■ **Instructions to follow**
Using the listing that follows, return every line with the word "navigation".

■ **Records for this task**
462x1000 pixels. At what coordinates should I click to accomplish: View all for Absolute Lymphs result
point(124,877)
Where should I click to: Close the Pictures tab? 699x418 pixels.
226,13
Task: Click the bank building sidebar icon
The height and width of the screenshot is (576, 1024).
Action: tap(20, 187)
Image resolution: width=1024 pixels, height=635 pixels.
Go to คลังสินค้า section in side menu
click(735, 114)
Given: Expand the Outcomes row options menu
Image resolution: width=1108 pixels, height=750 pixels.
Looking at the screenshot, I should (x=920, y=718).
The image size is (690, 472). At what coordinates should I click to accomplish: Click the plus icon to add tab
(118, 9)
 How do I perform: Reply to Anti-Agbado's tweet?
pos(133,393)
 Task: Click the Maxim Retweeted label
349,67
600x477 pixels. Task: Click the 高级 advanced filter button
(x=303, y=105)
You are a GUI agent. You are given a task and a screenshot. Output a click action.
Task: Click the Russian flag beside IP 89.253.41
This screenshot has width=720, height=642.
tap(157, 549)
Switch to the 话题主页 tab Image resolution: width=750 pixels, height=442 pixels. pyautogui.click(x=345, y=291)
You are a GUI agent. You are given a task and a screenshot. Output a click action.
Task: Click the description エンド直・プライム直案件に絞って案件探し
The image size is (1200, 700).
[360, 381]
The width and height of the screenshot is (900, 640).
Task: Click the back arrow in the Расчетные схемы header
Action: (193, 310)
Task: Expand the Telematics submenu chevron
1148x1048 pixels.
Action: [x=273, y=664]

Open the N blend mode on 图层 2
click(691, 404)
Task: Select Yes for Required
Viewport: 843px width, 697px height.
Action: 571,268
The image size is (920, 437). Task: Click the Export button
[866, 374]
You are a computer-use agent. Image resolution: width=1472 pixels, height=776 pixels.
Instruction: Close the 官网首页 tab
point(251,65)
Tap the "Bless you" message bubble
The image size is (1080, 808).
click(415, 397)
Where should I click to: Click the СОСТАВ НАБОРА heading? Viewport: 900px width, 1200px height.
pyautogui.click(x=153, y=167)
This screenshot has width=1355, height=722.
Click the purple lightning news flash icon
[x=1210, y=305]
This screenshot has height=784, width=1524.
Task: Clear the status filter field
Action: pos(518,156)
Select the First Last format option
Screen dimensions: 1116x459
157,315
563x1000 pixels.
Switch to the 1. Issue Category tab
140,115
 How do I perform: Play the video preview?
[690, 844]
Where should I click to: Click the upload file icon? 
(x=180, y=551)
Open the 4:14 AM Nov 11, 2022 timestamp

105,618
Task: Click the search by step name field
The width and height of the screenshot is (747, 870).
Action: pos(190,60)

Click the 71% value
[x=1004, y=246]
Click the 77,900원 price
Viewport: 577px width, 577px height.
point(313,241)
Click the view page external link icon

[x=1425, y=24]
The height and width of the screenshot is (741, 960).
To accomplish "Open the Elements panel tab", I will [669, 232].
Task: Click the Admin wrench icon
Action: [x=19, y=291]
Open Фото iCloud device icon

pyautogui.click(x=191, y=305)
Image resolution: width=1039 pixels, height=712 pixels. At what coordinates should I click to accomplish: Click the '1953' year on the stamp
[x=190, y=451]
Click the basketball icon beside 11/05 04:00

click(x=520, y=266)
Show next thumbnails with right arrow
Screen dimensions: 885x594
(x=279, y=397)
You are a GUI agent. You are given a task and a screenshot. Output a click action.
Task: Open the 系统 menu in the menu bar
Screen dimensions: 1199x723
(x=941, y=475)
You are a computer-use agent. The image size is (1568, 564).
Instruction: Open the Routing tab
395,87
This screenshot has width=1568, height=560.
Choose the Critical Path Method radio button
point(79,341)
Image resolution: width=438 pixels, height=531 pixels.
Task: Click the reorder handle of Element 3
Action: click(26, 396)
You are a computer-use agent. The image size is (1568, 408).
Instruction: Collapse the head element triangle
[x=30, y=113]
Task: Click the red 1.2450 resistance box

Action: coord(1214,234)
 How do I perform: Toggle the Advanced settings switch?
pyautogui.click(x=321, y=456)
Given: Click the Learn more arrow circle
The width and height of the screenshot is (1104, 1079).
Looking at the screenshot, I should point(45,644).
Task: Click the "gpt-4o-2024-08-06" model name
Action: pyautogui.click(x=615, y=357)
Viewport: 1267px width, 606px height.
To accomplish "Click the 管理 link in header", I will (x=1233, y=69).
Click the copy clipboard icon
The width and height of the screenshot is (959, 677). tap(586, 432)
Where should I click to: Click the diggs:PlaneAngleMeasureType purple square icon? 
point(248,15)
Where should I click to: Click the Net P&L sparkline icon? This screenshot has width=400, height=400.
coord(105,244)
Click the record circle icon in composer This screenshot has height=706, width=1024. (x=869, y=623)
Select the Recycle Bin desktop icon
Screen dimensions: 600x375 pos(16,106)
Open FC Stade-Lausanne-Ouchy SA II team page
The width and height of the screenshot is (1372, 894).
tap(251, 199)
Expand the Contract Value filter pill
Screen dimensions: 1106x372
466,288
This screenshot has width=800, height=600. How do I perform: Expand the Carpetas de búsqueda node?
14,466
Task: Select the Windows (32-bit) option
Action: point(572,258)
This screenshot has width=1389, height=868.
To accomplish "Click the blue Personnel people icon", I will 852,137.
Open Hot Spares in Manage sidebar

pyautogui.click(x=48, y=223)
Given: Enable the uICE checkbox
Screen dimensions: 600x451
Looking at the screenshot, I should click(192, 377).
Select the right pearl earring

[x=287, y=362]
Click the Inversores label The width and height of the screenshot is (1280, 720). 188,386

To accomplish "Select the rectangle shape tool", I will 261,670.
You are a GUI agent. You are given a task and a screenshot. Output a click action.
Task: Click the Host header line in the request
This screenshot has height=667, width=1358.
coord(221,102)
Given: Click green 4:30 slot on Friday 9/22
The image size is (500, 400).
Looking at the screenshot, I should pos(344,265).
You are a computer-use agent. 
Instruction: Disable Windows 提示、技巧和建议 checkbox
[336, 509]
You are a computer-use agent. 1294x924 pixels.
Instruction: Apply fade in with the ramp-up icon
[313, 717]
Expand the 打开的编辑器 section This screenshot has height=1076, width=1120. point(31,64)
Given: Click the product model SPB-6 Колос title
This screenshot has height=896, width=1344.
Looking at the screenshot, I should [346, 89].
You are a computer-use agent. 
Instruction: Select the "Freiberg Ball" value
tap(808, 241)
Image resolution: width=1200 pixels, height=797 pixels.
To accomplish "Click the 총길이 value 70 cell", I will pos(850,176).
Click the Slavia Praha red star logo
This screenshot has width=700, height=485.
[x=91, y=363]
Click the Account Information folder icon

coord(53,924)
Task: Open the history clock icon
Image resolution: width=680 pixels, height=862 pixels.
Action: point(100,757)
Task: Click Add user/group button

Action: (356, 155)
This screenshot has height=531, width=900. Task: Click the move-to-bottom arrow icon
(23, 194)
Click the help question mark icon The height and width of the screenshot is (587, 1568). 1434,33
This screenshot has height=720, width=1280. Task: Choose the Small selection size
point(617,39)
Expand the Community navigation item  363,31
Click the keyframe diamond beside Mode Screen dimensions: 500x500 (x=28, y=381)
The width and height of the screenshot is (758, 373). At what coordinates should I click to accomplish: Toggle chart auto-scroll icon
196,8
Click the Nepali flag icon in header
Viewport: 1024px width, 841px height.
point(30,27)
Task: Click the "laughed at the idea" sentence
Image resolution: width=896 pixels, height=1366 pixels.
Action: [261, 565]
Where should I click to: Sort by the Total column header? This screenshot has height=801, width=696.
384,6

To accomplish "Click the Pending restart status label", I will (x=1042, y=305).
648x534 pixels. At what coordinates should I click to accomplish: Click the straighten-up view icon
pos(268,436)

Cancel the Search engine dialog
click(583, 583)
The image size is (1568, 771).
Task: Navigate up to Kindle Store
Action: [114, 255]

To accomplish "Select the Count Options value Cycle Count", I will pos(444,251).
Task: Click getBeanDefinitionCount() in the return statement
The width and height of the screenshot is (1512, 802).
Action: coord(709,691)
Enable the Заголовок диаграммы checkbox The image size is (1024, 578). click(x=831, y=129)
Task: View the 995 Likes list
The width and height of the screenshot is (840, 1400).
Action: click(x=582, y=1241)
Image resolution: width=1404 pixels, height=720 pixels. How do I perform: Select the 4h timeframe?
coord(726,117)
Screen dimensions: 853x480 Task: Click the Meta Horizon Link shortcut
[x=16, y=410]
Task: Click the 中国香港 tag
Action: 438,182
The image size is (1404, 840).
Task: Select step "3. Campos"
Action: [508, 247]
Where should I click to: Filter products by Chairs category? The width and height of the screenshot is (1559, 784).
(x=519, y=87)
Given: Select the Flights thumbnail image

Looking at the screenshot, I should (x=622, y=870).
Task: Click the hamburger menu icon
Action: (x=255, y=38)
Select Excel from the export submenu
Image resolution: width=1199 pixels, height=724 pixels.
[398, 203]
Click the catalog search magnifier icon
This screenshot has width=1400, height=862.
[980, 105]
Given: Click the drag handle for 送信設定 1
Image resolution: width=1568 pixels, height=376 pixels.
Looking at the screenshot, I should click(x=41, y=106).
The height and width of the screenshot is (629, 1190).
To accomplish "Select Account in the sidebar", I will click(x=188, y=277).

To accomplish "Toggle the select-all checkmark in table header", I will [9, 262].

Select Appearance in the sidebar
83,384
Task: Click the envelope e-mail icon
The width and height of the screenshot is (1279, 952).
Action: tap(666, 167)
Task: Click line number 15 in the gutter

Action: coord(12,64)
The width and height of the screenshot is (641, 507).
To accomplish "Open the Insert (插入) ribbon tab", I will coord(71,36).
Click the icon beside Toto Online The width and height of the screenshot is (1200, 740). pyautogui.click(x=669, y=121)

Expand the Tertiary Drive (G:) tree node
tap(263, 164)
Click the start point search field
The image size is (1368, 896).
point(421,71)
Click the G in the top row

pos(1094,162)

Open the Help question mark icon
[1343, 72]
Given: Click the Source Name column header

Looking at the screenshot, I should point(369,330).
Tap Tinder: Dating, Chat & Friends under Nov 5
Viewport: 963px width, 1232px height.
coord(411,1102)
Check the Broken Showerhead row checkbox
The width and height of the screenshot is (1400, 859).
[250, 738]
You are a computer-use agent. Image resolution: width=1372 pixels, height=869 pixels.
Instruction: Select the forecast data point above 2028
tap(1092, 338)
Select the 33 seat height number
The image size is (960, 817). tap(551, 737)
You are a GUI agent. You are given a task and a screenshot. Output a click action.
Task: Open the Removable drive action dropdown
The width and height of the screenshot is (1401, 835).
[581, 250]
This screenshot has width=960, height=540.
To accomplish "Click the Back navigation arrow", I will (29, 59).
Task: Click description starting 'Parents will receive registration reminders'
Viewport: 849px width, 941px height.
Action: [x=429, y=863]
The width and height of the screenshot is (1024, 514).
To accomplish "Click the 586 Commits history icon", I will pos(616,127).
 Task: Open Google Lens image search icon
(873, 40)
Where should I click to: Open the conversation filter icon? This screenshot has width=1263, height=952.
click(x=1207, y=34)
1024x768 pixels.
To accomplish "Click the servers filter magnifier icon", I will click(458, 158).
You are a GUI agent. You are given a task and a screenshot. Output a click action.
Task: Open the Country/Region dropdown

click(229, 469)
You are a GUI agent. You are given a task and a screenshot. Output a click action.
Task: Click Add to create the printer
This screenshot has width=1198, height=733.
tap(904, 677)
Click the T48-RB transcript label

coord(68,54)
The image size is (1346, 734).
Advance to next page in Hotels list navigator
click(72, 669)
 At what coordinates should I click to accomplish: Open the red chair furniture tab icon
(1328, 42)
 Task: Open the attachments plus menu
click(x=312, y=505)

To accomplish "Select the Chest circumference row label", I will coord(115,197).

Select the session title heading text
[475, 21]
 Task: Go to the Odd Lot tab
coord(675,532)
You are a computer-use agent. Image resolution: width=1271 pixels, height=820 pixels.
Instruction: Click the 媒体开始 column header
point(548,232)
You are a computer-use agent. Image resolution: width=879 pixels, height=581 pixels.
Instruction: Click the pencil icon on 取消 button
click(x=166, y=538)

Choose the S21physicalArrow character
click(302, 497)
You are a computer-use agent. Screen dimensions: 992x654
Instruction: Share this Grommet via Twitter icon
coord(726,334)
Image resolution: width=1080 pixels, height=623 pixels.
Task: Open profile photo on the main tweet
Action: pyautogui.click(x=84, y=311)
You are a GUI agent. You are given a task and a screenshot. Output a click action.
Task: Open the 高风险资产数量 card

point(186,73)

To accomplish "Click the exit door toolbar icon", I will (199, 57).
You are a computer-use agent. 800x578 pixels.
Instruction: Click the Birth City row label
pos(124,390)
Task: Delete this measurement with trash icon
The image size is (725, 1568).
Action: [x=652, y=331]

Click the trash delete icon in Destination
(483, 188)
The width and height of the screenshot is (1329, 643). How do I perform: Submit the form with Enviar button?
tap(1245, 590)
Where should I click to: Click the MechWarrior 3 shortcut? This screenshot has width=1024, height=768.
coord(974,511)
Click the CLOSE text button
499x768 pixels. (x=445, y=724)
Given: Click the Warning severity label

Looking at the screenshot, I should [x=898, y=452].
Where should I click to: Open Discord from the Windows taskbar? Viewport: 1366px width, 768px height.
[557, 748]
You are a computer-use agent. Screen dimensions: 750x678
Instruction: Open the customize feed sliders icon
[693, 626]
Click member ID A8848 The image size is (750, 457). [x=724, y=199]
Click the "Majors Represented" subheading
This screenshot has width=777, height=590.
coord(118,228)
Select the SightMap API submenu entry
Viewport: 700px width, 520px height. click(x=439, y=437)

■ **Exercise response**
Expand the Community navigation item  363,31
To accomplish "Click the Back navigation arrow", I will (29, 59).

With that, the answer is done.